**WHAT IS EXPECTED**
If a line in the listing carries the word "logo", return a copy of that line.

[Start of Attachment]

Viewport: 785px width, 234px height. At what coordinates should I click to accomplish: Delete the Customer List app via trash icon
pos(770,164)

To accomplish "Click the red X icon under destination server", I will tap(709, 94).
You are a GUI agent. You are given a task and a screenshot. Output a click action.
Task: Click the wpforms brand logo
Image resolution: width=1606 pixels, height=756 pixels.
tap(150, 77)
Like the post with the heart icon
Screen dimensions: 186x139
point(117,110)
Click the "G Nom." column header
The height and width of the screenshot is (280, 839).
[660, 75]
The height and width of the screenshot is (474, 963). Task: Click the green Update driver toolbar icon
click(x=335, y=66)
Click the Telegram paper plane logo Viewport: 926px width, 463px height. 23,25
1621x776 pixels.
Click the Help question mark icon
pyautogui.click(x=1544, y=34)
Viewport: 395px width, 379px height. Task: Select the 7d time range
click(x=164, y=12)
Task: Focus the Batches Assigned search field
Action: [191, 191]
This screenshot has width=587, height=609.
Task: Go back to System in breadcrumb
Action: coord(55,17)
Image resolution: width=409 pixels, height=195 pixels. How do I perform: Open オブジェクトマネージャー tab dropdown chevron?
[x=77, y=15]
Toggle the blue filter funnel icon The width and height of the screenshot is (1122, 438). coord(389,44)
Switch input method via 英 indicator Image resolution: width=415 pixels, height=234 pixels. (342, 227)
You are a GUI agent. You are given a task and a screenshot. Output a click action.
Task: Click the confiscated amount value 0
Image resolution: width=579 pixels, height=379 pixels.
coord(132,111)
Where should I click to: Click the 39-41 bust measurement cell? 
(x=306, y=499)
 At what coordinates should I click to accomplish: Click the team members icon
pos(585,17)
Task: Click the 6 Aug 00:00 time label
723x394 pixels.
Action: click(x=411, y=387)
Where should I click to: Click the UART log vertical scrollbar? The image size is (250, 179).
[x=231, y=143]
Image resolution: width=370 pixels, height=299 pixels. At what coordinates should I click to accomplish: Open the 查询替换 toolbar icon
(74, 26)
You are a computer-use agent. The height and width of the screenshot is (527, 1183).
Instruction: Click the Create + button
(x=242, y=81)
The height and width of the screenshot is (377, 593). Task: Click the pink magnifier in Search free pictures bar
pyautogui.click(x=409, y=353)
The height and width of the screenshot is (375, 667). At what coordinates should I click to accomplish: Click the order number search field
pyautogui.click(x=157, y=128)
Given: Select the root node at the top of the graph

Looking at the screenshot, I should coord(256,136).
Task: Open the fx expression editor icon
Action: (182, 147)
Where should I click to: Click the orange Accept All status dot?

[End of Attachment]

**OUTPUT FOR THIS TASK**
Task: Click the wpforms brand logo
Click the Telegram paper plane logo Viewport: 926px width, 463px height. 23,25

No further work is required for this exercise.